» **PROBLEM**
Repeat only the stretch of lines below that runs from the line with "Click music folder" through the line with "The image size is (1456, 819).", unaltered.

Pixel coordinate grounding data
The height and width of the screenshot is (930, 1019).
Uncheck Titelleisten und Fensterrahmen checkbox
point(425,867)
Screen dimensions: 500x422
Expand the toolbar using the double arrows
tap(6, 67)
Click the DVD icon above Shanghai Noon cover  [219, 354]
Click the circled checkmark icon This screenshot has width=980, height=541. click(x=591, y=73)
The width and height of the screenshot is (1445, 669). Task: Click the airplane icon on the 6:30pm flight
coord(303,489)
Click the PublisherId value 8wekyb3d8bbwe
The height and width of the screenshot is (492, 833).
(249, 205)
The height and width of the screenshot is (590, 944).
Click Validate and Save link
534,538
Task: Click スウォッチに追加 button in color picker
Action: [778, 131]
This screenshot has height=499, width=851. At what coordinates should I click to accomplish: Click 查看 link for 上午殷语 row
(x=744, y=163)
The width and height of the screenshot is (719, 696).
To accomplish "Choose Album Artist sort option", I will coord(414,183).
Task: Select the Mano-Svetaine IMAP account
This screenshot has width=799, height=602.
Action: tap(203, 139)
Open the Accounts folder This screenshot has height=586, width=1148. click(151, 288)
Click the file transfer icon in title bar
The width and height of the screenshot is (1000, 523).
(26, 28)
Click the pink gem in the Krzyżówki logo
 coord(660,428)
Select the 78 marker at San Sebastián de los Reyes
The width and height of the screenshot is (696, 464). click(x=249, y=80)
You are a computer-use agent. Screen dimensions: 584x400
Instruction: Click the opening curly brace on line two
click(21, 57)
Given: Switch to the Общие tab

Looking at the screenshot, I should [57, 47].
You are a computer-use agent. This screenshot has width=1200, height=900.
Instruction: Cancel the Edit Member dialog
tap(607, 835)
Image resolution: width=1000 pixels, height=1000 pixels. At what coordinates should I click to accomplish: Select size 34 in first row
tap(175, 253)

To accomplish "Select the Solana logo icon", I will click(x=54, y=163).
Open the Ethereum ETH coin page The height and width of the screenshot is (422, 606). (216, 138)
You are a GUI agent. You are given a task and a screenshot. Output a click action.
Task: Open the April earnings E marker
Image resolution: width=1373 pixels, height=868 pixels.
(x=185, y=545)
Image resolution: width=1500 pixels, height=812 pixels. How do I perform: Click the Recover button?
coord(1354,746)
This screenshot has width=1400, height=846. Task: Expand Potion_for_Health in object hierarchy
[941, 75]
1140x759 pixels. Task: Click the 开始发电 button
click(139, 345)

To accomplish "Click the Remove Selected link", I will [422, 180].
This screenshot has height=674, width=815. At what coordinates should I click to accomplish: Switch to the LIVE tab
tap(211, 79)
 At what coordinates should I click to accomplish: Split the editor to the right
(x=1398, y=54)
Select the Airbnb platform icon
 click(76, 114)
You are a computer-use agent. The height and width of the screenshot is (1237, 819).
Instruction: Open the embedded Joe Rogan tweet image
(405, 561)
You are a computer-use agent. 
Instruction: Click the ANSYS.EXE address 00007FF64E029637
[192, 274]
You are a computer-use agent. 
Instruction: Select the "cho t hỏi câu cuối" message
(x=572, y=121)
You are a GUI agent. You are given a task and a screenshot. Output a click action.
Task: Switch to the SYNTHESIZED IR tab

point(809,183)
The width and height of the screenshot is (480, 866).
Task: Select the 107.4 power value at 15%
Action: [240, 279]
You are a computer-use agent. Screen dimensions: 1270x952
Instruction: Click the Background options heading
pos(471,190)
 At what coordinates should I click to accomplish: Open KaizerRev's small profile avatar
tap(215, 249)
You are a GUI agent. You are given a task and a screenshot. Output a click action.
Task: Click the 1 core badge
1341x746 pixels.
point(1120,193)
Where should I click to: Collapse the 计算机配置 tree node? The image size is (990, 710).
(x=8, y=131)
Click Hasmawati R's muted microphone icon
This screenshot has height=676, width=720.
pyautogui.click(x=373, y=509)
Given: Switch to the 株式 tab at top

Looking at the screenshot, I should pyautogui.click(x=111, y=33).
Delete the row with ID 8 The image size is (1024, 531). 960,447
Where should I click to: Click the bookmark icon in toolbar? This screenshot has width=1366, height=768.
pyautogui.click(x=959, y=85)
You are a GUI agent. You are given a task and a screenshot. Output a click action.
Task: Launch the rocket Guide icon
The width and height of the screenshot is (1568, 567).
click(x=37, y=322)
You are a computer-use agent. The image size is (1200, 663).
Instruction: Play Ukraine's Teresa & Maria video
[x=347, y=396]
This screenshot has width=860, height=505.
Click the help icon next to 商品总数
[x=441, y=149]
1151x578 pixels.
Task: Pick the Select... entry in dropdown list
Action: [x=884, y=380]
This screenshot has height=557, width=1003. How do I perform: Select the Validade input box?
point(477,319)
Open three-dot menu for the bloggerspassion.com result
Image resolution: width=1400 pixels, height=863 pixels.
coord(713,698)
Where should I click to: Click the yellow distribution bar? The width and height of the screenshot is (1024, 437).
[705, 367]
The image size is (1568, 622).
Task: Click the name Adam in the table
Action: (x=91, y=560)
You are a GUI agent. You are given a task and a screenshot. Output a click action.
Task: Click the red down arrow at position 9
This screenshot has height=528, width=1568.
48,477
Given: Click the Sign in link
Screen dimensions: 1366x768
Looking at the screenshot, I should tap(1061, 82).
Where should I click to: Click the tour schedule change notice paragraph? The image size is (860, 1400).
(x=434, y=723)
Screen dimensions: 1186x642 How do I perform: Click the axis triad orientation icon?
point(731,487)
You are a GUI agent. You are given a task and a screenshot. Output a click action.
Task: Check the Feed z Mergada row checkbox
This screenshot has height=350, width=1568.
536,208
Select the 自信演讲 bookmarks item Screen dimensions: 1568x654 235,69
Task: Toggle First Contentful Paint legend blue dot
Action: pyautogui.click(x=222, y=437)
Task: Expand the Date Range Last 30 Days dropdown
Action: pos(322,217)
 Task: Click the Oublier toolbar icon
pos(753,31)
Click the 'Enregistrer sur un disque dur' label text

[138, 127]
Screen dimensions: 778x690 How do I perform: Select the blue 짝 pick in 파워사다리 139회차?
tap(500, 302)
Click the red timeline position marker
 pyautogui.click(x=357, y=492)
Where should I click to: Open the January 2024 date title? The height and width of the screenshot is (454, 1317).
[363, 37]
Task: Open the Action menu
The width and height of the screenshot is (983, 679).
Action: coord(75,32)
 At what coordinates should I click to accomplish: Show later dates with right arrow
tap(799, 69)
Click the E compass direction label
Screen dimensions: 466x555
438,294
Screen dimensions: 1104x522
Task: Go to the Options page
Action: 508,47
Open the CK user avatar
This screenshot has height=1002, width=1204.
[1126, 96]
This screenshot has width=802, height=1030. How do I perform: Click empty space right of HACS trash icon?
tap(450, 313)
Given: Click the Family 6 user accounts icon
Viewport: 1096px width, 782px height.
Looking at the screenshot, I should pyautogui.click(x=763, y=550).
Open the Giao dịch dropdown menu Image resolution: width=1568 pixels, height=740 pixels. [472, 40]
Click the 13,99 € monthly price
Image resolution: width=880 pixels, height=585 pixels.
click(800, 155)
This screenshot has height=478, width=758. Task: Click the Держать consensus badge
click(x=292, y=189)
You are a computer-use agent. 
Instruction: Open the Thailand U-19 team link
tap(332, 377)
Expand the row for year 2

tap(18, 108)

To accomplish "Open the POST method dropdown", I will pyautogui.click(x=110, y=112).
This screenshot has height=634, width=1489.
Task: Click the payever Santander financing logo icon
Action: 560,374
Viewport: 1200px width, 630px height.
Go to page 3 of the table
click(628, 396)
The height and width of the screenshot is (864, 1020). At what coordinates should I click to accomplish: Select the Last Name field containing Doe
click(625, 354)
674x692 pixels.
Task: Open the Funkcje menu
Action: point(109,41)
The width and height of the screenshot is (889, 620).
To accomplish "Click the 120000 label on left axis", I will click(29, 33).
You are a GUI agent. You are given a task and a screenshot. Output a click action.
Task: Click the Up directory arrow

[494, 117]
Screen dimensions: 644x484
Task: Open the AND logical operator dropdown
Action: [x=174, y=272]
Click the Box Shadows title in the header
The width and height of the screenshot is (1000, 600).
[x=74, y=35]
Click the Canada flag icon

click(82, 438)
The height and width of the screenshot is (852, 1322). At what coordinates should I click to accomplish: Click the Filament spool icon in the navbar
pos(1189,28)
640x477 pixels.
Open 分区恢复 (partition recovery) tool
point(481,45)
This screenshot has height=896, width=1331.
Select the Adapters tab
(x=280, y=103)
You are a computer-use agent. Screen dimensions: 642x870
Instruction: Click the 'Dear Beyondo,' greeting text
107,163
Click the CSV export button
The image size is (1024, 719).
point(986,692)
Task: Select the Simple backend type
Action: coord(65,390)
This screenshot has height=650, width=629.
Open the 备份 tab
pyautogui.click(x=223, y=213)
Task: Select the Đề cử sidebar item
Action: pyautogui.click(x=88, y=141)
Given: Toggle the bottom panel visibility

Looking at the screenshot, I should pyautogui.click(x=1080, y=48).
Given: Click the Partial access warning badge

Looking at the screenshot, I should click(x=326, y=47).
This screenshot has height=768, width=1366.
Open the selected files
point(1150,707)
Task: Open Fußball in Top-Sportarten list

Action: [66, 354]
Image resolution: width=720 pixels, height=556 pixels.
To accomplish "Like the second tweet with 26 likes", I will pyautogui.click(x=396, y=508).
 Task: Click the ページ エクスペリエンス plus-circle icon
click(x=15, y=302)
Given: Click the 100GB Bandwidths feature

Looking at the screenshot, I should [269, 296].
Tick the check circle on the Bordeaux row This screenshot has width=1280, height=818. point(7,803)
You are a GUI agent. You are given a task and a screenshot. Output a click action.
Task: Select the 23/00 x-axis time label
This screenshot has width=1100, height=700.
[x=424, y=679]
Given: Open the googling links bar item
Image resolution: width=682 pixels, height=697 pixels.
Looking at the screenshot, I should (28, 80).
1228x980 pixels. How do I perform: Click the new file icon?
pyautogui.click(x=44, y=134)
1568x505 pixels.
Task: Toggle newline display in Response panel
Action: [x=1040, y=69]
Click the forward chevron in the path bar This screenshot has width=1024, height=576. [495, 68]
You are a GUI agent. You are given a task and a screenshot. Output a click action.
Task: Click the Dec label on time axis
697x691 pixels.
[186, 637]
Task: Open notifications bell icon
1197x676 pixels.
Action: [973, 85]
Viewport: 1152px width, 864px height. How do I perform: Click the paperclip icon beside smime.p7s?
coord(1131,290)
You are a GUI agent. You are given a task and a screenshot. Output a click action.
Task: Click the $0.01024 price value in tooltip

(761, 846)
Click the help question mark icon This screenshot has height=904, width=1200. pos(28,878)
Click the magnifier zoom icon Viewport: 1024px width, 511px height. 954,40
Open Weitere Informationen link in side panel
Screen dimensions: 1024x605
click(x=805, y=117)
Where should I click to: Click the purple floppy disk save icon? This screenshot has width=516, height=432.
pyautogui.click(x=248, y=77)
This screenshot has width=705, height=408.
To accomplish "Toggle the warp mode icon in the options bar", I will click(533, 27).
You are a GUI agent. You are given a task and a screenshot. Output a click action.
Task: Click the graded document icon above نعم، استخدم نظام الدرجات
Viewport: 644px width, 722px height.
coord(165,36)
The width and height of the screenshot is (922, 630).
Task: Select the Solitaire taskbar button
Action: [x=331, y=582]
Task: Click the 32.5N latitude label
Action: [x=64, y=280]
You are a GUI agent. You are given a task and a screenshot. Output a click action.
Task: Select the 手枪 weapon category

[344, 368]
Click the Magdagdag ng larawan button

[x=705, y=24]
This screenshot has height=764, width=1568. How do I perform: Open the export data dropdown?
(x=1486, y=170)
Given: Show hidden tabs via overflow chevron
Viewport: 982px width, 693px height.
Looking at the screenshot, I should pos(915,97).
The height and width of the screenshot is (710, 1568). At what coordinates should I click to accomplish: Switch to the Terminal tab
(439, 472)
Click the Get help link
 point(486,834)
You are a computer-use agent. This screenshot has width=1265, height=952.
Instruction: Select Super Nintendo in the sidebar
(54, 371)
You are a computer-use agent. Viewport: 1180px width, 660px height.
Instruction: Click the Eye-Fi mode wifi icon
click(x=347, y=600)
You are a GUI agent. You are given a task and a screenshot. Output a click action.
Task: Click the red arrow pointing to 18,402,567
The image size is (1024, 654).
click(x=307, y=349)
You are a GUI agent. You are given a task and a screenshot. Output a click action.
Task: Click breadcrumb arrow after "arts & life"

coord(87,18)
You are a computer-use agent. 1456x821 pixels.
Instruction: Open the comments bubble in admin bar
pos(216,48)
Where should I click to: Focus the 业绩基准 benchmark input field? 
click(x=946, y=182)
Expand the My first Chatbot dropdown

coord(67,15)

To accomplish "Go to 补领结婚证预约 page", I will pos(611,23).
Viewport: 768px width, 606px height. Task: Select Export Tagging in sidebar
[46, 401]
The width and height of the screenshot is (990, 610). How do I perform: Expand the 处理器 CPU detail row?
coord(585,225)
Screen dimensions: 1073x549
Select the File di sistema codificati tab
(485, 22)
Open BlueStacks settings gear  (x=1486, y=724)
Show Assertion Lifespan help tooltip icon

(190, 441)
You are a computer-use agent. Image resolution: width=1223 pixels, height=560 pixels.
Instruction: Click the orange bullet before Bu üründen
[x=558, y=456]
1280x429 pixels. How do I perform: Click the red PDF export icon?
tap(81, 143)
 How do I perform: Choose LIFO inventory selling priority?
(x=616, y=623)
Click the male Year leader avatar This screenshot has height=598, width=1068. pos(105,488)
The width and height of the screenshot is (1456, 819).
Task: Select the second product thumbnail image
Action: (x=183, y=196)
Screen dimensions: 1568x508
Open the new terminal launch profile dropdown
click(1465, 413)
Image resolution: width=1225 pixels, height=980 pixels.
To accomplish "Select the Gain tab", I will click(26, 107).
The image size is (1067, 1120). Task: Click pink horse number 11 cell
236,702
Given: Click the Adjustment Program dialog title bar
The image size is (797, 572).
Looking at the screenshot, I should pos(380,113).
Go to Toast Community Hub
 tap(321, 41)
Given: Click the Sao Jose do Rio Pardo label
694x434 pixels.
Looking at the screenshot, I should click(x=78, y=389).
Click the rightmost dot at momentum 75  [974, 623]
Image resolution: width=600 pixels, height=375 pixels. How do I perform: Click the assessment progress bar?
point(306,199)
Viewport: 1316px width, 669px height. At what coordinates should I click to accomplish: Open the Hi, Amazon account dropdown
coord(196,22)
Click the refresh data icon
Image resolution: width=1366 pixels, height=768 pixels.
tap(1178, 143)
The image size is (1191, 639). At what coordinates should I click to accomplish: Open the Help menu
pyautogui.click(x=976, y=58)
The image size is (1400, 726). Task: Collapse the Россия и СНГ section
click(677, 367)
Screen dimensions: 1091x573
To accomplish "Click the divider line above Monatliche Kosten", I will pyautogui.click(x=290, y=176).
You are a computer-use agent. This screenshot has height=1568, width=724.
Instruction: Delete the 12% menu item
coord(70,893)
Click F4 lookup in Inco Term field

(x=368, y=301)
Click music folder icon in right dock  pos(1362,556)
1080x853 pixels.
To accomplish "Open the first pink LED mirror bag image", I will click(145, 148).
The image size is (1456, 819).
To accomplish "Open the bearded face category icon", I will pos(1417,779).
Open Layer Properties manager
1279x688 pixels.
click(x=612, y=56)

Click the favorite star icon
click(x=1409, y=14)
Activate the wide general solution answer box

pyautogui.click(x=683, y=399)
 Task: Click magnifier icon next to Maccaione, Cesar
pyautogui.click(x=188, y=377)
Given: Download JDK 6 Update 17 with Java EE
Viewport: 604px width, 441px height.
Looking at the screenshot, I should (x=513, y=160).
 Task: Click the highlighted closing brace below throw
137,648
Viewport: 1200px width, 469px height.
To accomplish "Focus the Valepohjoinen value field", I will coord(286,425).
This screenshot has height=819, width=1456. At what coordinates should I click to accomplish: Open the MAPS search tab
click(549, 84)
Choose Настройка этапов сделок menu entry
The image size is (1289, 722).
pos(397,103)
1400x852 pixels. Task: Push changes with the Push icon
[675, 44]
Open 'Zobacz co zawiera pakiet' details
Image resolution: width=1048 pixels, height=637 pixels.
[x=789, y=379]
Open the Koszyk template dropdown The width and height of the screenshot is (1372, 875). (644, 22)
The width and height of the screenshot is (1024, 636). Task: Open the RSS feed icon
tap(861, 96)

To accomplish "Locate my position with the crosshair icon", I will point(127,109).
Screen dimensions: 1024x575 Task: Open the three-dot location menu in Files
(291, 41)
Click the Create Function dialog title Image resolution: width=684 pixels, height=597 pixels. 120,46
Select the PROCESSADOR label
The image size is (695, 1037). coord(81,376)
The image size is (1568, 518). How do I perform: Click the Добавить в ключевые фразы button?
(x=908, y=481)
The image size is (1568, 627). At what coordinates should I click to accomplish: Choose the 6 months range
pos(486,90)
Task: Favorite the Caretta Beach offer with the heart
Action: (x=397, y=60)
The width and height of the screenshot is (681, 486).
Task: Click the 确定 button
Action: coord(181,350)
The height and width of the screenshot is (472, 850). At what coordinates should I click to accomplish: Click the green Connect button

» **ANSWER**
Click music folder icon in right dock  pos(1362,556)
1080x853 pixels.
To accomplish "Open the first pink LED mirror bag image", I will click(145, 148).
The image size is (1456, 819).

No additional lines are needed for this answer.